The temporary regulations make similar revisions to the final 2006 regulations under section 367(b). Specifically, the temporary regulations provide that §1.367(b)-4(b) shall apply to a deemed section 351 exchange to the extent the distribution received by the exchanging shareholder in redemption of the stock deemed issued by the foreign acquiring corporation is applied against and reduces, pursuant to section 301(c)(2), the adjusted basis of stock of the foreign acquiring corporation held by the exchanging shareholder before the transaction.
The temporary regulations provide rules to determine the amount of an income inclusion that is attributable to the shares of stock of the foreign acquired corporation transferred in the deemed section 351 exchange when the income inclusion required under the regulations is less than the aggregate section 1248 amount attributable to all of the shares of stock transferred in the deemed section 351 exchange.

C. Treatment of Gain Recognized under Section 301(c)(3) for Purposes of Section 1248(a)

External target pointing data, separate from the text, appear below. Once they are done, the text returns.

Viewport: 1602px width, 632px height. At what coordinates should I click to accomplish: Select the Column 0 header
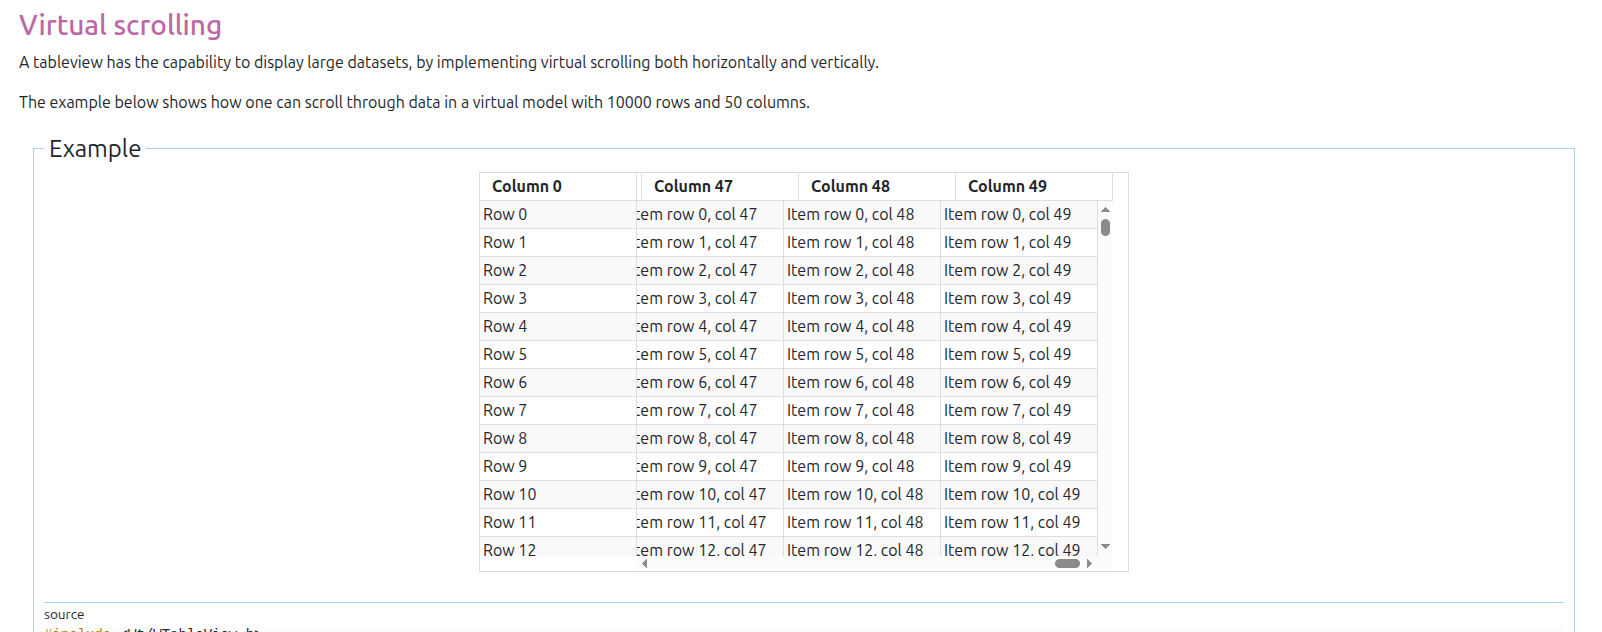point(558,186)
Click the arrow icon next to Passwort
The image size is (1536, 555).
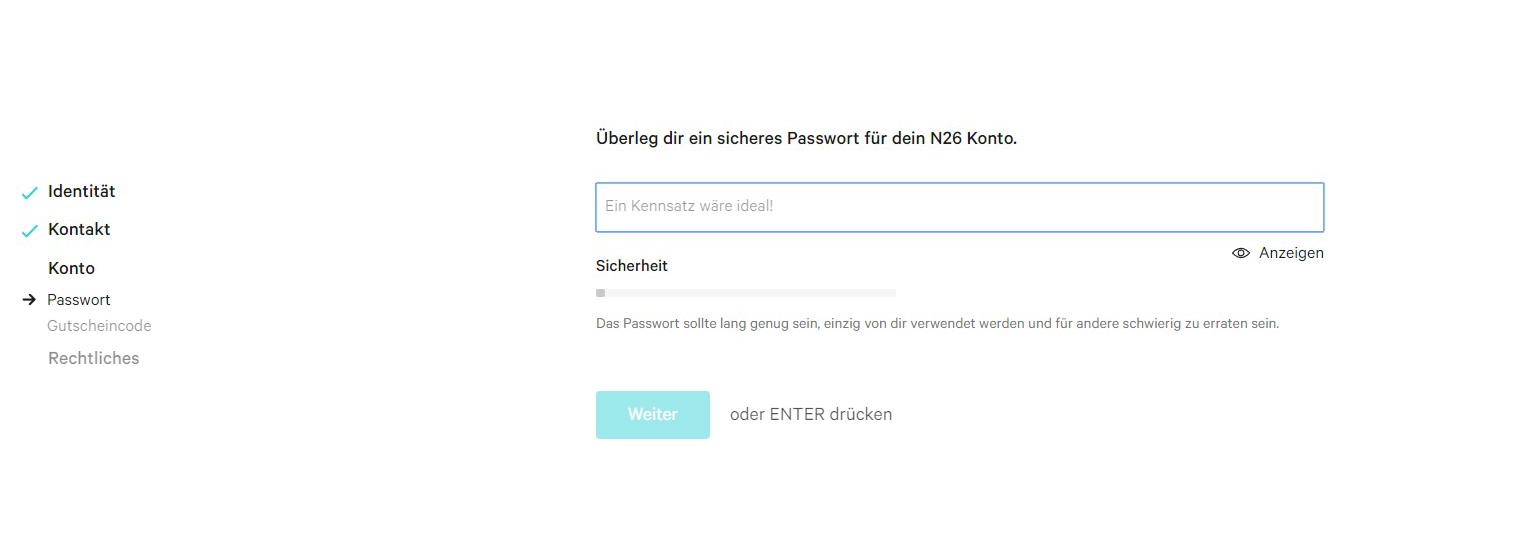[29, 299]
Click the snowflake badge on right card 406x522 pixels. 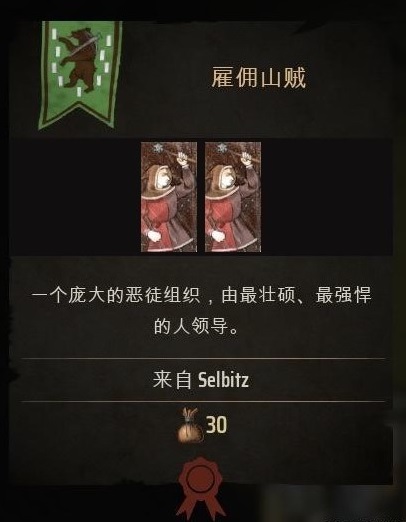pos(221,148)
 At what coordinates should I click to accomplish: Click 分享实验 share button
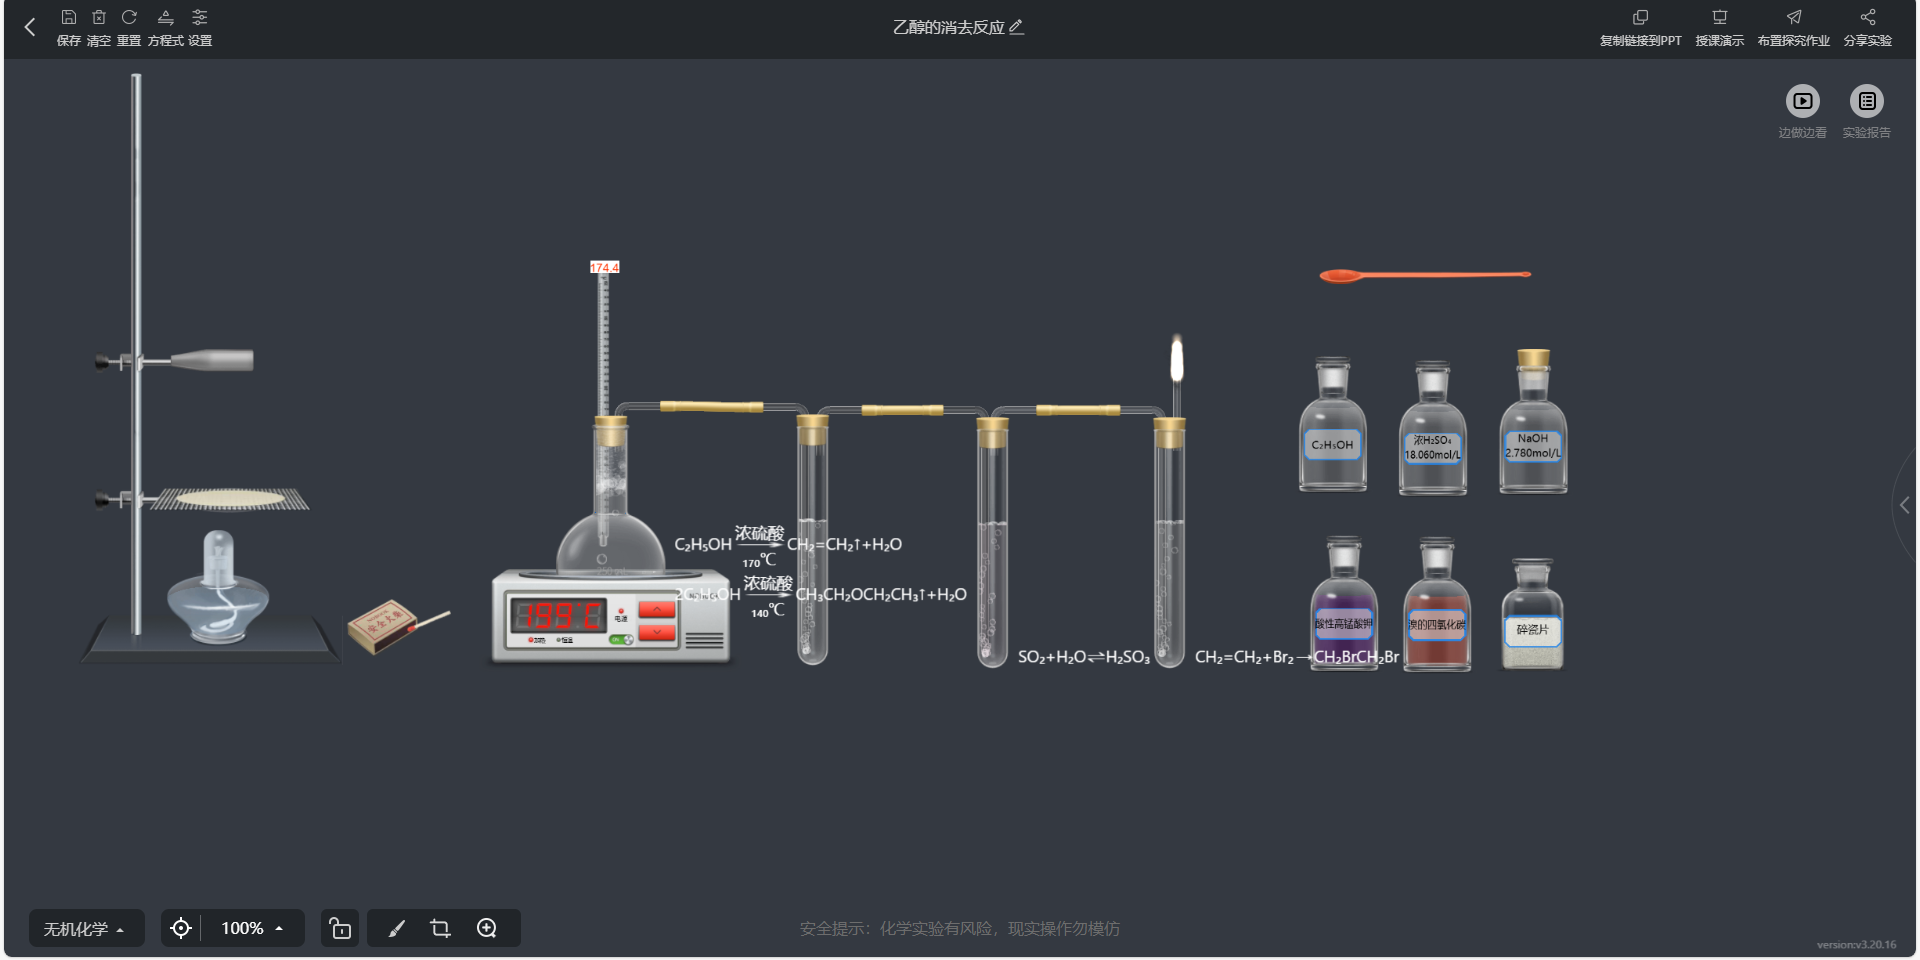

The temporary regulations under section 1248(a) provide that gain recognized under section 301(c)(3) on the receipt of a distribution of property from a foreign corporation shall be treated, for purposes of section 1248(a), as gain from the sale or exchange of the stock of such corporation. The temporary regulations preserve the policies underlying section 367(b), are consistent with the premise of the final 2006 regulations, and ensure that the earnings and profits of lower-tier foreign subsidiaries described in section 1248(c)(2) are taken into account.

D. Effective Dates

The temporary regulations apply to transfers or distributions occurring on or after February 10, 2009.

The final regulations (T.D. 9585) publish April 24 in the Federal Register.